14. Neujahrsempfang am 7. Januar 2014

(News, 12.01.2014)

Stabile Wirtschaftslage für das Handwerk. Ehrung für Irmgard Hetzinger-Heinrici

Kreishandwerksmeister Ulrich Dachs konnte zum 14. Neujahrsempfang der Kreishandwerkerschaft Dachau wieder zahlreiche Persönlichkeiten aus Politik, Wirtschaft und Gesellschaft begrüßen.

Er zeigte sich zufrieden mit der aktuellen wirtschaftlichen Lage des Handwerks. Die Auftragslage sowie die Anzahl der Mitarbeiter und Betriebe seien stabil. In einer Zeit, als andere Betriebe monatelang Kurzarbeit anordnen mussten, habe das Handwerk seine Mitarbeiter gehalten, konnte sogar vielfach das Personal aufstocken, um die anstehende Arbeit zu bewältigen.

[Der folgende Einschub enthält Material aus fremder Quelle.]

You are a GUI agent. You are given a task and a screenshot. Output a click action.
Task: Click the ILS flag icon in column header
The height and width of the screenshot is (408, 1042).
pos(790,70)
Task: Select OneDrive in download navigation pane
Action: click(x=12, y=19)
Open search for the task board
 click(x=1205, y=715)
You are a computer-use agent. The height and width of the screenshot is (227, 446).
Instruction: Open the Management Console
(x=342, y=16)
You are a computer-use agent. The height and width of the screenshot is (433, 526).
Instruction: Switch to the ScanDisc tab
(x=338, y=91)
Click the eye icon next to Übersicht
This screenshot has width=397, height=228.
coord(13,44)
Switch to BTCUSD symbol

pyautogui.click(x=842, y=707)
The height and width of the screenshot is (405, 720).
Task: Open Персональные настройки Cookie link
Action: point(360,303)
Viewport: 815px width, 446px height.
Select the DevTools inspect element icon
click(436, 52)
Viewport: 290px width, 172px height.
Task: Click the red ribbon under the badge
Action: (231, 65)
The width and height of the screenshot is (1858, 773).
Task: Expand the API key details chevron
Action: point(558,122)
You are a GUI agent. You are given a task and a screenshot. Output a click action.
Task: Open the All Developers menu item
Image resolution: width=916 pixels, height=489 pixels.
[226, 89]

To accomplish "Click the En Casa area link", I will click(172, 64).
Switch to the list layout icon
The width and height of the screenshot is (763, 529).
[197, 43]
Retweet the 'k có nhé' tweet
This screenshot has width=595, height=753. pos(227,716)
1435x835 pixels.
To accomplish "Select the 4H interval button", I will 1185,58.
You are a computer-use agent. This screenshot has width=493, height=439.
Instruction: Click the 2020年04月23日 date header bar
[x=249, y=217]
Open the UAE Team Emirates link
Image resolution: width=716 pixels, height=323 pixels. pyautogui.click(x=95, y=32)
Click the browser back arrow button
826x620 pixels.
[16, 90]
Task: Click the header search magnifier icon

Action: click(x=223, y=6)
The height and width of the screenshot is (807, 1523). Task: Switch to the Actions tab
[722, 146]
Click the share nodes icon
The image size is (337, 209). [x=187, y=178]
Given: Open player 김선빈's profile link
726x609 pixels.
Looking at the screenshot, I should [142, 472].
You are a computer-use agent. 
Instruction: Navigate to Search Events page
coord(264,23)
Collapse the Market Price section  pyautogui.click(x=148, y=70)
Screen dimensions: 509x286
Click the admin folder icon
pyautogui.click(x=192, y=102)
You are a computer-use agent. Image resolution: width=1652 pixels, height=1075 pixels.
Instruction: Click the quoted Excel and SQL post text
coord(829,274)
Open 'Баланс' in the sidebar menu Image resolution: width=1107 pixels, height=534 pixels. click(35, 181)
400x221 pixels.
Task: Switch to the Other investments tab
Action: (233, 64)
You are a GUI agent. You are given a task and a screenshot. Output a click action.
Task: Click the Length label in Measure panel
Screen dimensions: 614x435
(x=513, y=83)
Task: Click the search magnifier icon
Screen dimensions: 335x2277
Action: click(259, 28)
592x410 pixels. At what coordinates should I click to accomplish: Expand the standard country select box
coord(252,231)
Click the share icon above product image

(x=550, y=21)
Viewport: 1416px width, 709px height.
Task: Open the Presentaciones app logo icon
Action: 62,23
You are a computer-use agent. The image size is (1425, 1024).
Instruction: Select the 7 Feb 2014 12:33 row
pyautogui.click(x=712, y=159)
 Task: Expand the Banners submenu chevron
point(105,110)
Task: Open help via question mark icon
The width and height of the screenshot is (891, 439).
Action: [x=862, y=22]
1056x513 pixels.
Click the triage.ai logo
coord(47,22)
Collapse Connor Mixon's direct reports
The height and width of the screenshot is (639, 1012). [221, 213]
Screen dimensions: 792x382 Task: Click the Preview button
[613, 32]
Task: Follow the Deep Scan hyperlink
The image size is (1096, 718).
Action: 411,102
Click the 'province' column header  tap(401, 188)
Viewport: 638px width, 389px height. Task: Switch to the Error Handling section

Bei den Unternehmen, steuerpflichtigen Beschäftigten und beim Umsatz liege der Anteil des Handwerks immerhin bei einem Fünftel. Besondere Wertschätzung verdiene, dass das Handwerk zugleich 42 Prozent aller Auszubildenden ausbilde.

Grußworte

Den Reigen der Grußworte eröffnete Hermann Krenn, Vorstandsvorsitzender der Sparkasse Dachau. Er begrüßte die zahlreichen Gäste in den Räumen der Bank und hob die bewährte Zusammenarbeit zwischen Handwerk, Mittelstand und Hausbank hervor. Sie eigne sich als Exportschlager für Europa.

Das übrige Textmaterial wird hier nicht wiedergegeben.